Moreover, it isn’t as if democrats and anti-fascists have so many allies, that we can afford to engage in in-fighting with those with whom we have certain differences of opinion. So, Ed thinks that Israel should be ashamed of itself for its conduct in Gaza? Well here’s some news: lots of other people who are staunch advocates of two states do as well.

So, what happened next? For the last few weeks, it was rumoured that The Times was going to ‘take Quilliam down’. Nobody knew quite how. What was the dirt? Nobody could imagine. Then, earlier this week, we discovered. Apparently – shock horror – Quilliam gets money from the Government. Er. But we knew this already. The Times had laboured to produce a mouse.

Here’s the bottom line. I may disagree with Ed Husain: but I will not see a friend and an ally being hung out to dry like this.

Have a look at those who have jumped on Ed and Quilliam.

They have included those who think that the solution to Islamism isn’t to win the battle of ideas, but is to send refugees back to their countries of origin lest they turn into suicide bombers here.

They include the smirking Mr Bean, Inayat Bunglawala, whose own think tank is run by an unreformed and convicted terrorist, who this morning announced that Qulliam was a “stooge created to do the government’s bidding”. Notably, he was prominently quoted in The Times article.

Then, there’s that nameless “government minister” in The Times article, who clearly has it in for Quilliam. I wonder which government minister that is. I bet that it is one of those who were so upset when Hazel Blears vetoed participation in the Hamas/Muslim Brotherhood run IslamExpo – neatly exposed by Ed Husain – or one of those who spoke at the Global Unity Event, alongside supporters of terrorism, racists, and Holocaust deniers.

It is very clear why both sides would like Quilliam out of play, isn’t it? The real soft jihadists and their supporters very much want the state to accomodate Islamism, and therefore need to position themselves as “the only Muslims you should be talking to”. The anti-Muslim bigots just want Muslims out of this country altogether.

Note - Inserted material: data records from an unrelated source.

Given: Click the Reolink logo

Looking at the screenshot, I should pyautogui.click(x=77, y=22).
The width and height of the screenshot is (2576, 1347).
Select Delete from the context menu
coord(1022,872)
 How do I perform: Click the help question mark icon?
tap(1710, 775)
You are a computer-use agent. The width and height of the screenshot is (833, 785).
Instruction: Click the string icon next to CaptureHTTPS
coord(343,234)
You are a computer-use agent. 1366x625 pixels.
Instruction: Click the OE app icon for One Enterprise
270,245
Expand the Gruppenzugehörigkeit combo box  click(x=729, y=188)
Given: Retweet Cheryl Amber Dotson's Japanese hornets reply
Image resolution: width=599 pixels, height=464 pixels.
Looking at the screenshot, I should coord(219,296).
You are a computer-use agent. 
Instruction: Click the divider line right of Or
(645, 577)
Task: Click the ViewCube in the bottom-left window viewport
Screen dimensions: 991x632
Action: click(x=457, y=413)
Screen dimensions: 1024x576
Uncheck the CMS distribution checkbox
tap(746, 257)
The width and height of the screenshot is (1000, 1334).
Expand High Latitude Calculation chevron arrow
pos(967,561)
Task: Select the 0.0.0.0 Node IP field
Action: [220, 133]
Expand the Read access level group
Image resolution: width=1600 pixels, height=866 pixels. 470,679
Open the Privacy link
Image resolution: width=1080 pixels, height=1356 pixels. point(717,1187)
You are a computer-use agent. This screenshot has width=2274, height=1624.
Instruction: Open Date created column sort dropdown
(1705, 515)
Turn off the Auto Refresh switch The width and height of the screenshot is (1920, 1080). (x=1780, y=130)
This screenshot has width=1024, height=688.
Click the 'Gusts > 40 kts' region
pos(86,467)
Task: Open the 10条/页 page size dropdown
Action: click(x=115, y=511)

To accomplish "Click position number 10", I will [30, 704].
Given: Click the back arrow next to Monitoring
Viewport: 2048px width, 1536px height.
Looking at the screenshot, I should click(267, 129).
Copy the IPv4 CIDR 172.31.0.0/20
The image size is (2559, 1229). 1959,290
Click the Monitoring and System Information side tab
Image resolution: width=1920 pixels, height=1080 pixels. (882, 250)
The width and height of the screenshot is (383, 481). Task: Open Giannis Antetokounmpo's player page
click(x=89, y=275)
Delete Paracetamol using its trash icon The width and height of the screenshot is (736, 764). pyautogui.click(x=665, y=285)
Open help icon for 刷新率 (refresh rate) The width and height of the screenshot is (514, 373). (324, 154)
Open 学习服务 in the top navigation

But their line of attack is flawed. Quilliam is a think tank. It does not claim leadership of British Islam. Rather, it organises seminars and discussion groups, where the strategy needed to defeat jihadism is seriously discussed, by people who support liberal democracy. It is a lie to say that they have little influence: last week they co-ordinated the letter condemning anti-semitic attacks signed by pretty much every prominent non-Islamist cleric in the United Kingdom. Quilliam also trains Britain’s local authorities and others to give them the stamina to stand up to Islamists, exposes extremists, and undermines Jihadist rhetoric in the mainstream media. They’re in competition with groups like the Hamas/Muslim Brotherhood front group, the Cordoba Foundation, who took PVE cash, and used it to promote its own politics, alongside, Hizb ut Tahrir and Al Muhajiroun speakers. Groups like these have been on the defensive over the last two years. That has more than a little to do with Quilliam going on the offensive. That is why we badly need such an organisation. That is why the Islamists are gunning for Quilliam.

There’s a great song by the post-punk band Magazine: “Shot by Both Sides”. That is what is happening to Ed Husain at the moment. 

But I’d prefer to be singing the Morrissey classic: “Hold On To Your Friends“.